MT Saju writes that in the 1970s too Periyarists conducted Ravanan Leelas. He reminds people that after Periyar died, his wife Maniya-mmai burnt the effigy of Ram at Periyar Thidal in 1974. But since then it has not been a popular event. Emotional discussions on Ram Leela and Ravanan Leela have not yet died out in Tamil Nadu, and every year one can find the smoke from those events. Tamil nationalism is shooting up here and there, not just based on the Tamil language, but as a counter-culture of the Dravidians to the Aryan-Brahmin-Baniya supremacism.

The past thus was bereft of anything worth appropriating for the national agenda. The nation could arrive only after a break from it. In short, the past stood ‘denationalised’ in EV Ramasamy’s discourse on the nation. The nation, freed from the past, located in the anticipatory and framed by notions of ‘modernity from below’ was a metaphor: one which stood for ever-fluid, free, and equal citizenship. Its success can be assessed in terms of its continuing ability to inspire diverse subordinate social groups in present-day Tamil Nadu to question the Indian nation-state for its failings, and to imagine nations of equity and freedom lying in the future. The Hindutva nationalists have recently been involved in vandalising Periyar statues, busts, pictures, and in scripts, and have been attacking Periyarist group campaigns. This shows that Hindu nationalists find the Dravidian movement and its ideology a real threat to their growth in Tamil Nadu.

Goal a = Retype the records from their first line through the line containing "Looking at the", with both of those lines included.
The records that come next have no connection to the text on Periyar and Tamil nationalism.

Exercise materials =
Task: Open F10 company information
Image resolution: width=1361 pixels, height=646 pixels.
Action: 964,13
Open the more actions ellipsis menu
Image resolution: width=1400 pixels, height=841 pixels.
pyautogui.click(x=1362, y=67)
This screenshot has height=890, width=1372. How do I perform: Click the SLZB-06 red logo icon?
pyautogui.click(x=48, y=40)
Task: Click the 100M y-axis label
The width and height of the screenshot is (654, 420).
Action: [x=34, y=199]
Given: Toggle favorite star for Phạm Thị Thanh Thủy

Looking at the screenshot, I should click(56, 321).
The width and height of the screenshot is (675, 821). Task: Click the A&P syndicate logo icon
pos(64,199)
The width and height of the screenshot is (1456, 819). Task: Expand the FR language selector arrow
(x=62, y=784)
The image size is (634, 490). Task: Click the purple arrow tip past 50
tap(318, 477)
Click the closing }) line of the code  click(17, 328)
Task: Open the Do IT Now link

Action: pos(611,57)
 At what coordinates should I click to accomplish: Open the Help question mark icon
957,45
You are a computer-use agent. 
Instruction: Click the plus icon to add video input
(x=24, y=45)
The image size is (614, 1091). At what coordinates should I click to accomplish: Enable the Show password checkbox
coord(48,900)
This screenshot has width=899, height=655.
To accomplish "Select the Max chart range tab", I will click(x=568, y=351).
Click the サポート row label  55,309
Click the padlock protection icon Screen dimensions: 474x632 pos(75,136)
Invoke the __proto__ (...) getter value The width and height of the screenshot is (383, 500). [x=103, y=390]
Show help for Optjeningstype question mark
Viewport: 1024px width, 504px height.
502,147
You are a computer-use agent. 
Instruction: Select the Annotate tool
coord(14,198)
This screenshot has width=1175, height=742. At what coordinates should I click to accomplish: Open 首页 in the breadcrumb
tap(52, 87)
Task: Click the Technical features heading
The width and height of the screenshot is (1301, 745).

Goal b = Echo the passage on Periyar and Tamil nationalism verbatim from "MT Saju writes" to "the Aryan-Brahmin-Baniya supremacism.".

Task response a =
Task: Open F10 company information
Image resolution: width=1361 pixels, height=646 pixels.
Action: 964,13
Open the more actions ellipsis menu
Image resolution: width=1400 pixels, height=841 pixels.
pyautogui.click(x=1362, y=67)
This screenshot has height=890, width=1372. How do I perform: Click the SLZB-06 red logo icon?
pyautogui.click(x=48, y=40)
Task: Click the 100M y-axis label
The width and height of the screenshot is (654, 420).
Action: [x=34, y=199]
Given: Toggle favorite star for Phạm Thị Thanh Thủy

Looking at the screenshot, I should click(56, 321).

Task response b =
MT Saju writes that in the 1970s too Periyarists conducted Ravanan Leelas. He reminds people that after Periyar died, his wife Maniya-mmai burnt the effigy of Ram at Periyar Thidal in 1974. But since then it has not been a popular event. Emotional discussions on Ram Leela and Ravanan Leela have not yet died out in Tamil Nadu, and every year one can find the smoke from those events. Tamil nationalism is shooting up here and there, not just based on the Tamil language, but as a counter-culture of the Dravidians to the Aryan-Brahmin-Baniya supremacism.